La perte du groupe de commerce électronique Global Fashion Group SA (GFG) a continué de croître au cours de l’exercice 2022. L’« environnement de marché plus faible » dans son ensemble a également ralenti le développement des ventes. C’est ce qui ressort des chiffres actuels présentés par l’entreprise mercredi.

La contribution au chiffre d’affaires de la plateforme en ligne Lamoda, active en Russie, au Kazakhstan et en Biélorussie, n’est plus prise en compte dans les résultats désormais publiés. Le Global Fashion Group a vendu le segment à l’investisseur russe Iakov Panchenko en décembre. Du début de l’année au moment de la vente, Lamoda avait réalisé un chiffre d’affaires de 794,4 millions d’euros.

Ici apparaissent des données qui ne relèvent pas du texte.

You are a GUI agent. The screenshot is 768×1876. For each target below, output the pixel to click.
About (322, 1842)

Le groupe de sociétés exploite désormais uniquement les boutiques de mode en ligne Dafiti en Amérique latine, Zalora en Asie du Sud-Est et The Iconic en Australie et en Nouvelle-Zélande. Ensemble, les trois divisions ont généré des ventes de 1,10 milliard d’euros l’année dernière, dépassant le niveau de 2021 de 6,4 %. Corrigées des variations des taux de change, les ventes n’ont cependant augmenté que légèrement (+0,1 %). Le volume net de marchandises (NMV), qui comprend également les ventes des marques partenaires sur les plateformes en ligne de l’entreprise, a augmenté de 5,6 % pour atteindre 1,61 million d’euros, mais a légèrement diminué après ajustement des effets de change (-0,7 %).

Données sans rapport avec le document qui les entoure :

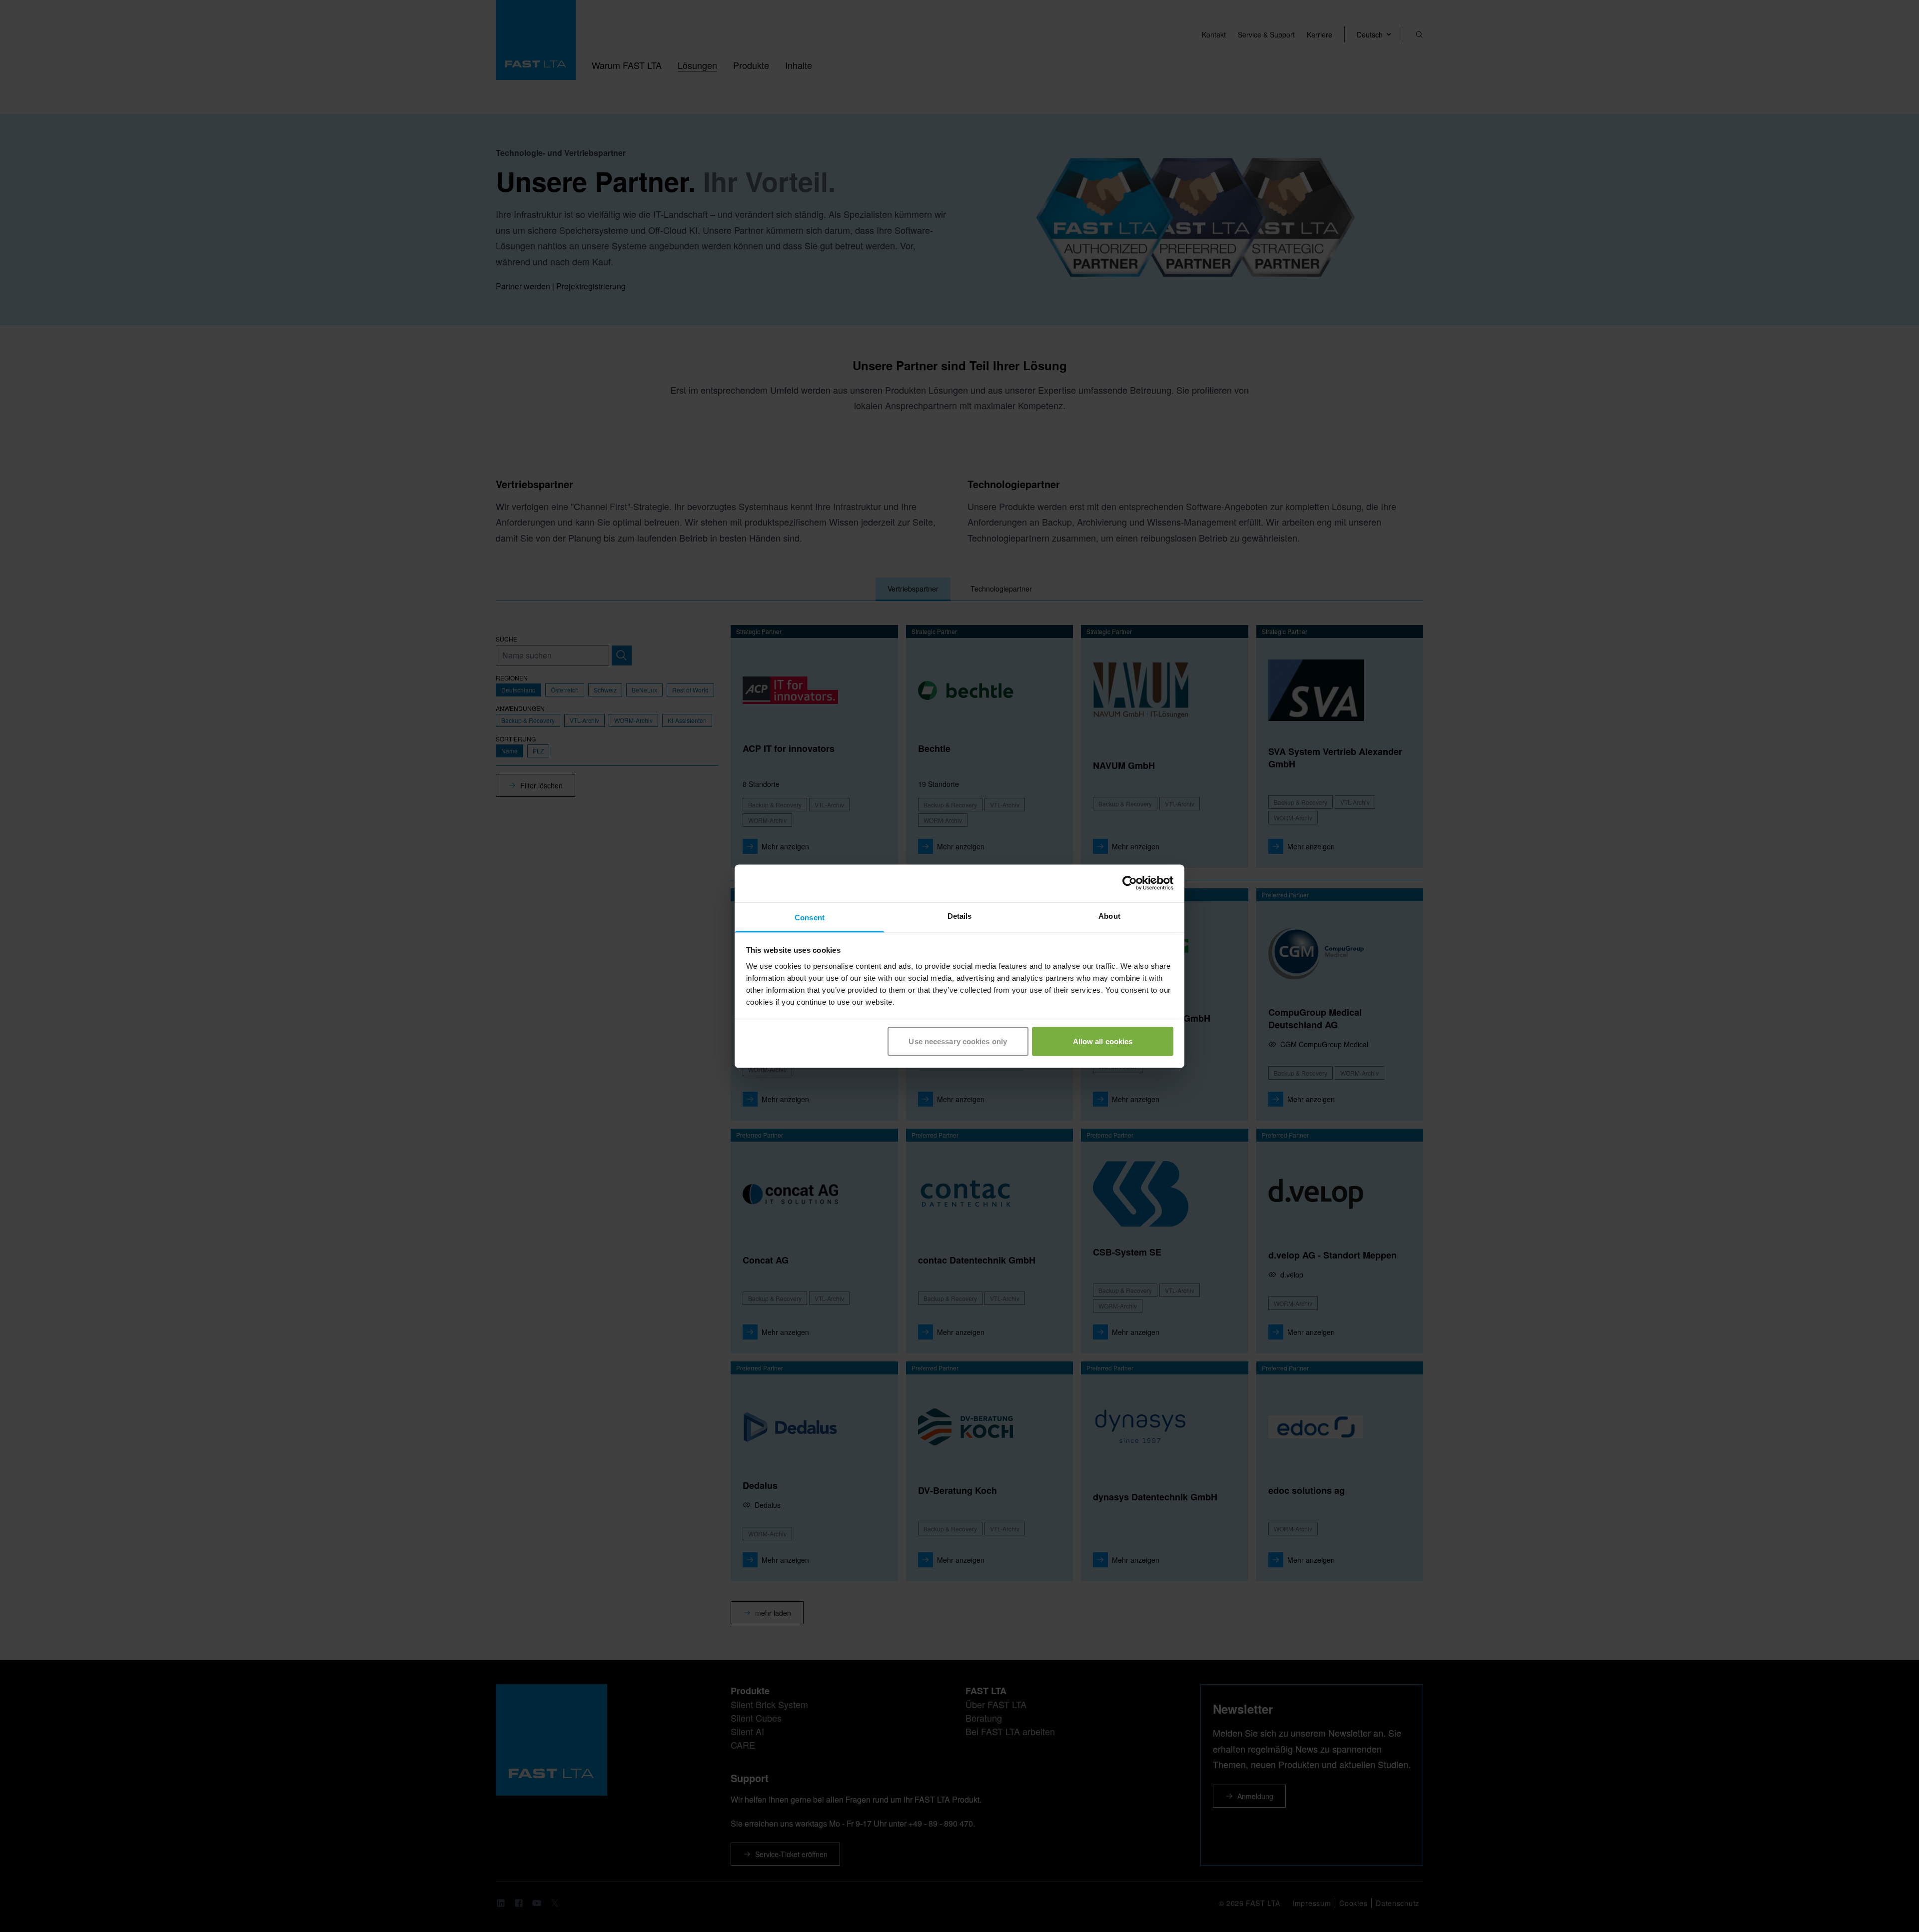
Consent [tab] (810, 917)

En raison de l’augmentation des coûts, les pertes du groupe ont augmenté. Le déficit avant intérêts, impôts, dépréciation et amortissement (EBITDA) corrigé des effets spéciaux s’est élevé à 40,8 millions d’euros, soit plus du double de celui de l’année précédente, où il était de 19,0 millions d’euros. La perte des activités poursuivies a augmenté de 43,9 % à 178,4 millions d’euros. La perte nette déclarée attribuable aux actionnaires, qui comprend également les contributions aux bénéfices des parties de l’entreprise qui ont été vendues depuis, a augmenté de 58,1 % pour atteindre 196,3 millions d’euros.

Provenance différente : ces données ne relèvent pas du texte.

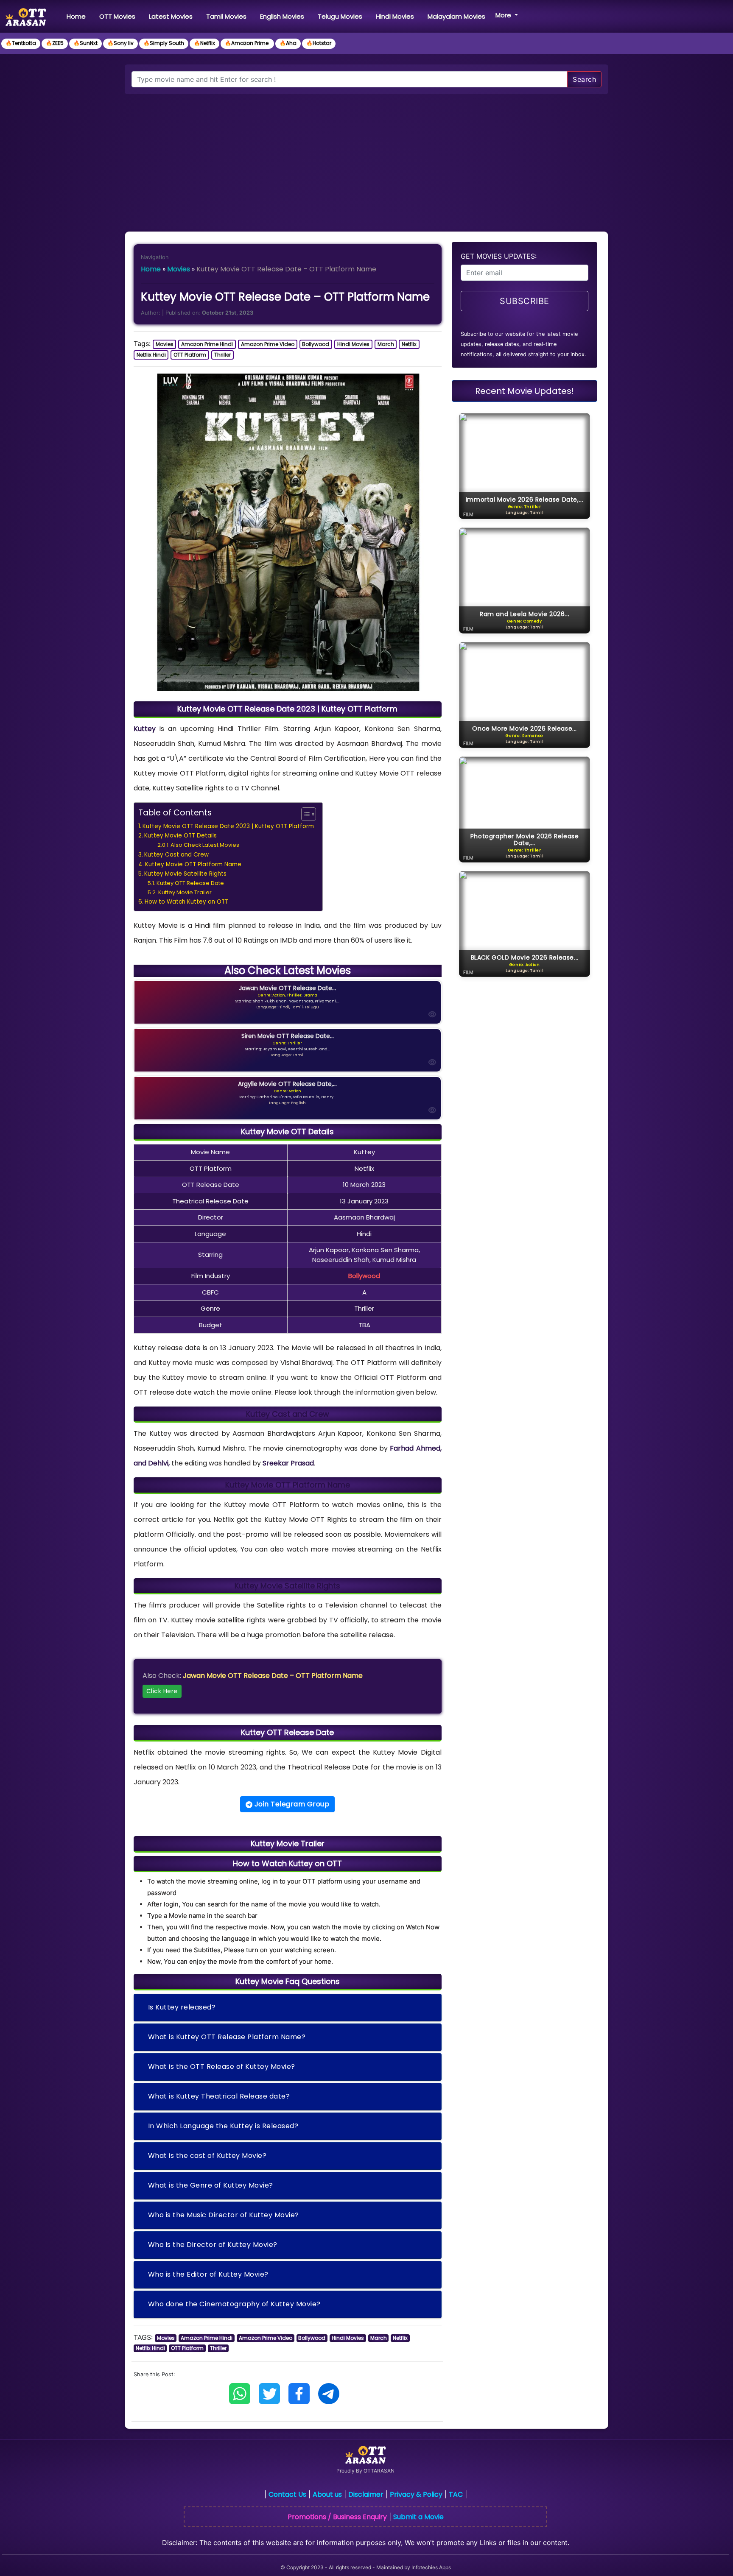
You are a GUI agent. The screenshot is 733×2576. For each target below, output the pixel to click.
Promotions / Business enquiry (337, 2517)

Le groupe a annoncé qu’il réorienterait son attention de la poursuite de la croissance des ventes vers l’amélioration de la rentabilité à l’avenir. Pour 2023, il s’attend donc à ce que le chiffre d’affaires et la NMV soient au mieux aux niveaux de l’année précédente, tandis que la marge opérationnelle augmentera grâce à une meilleure gestion des coûts. En 2024, l’équilibre devrait être atteint pour l’EBITDA corrigé des effets spéciaux.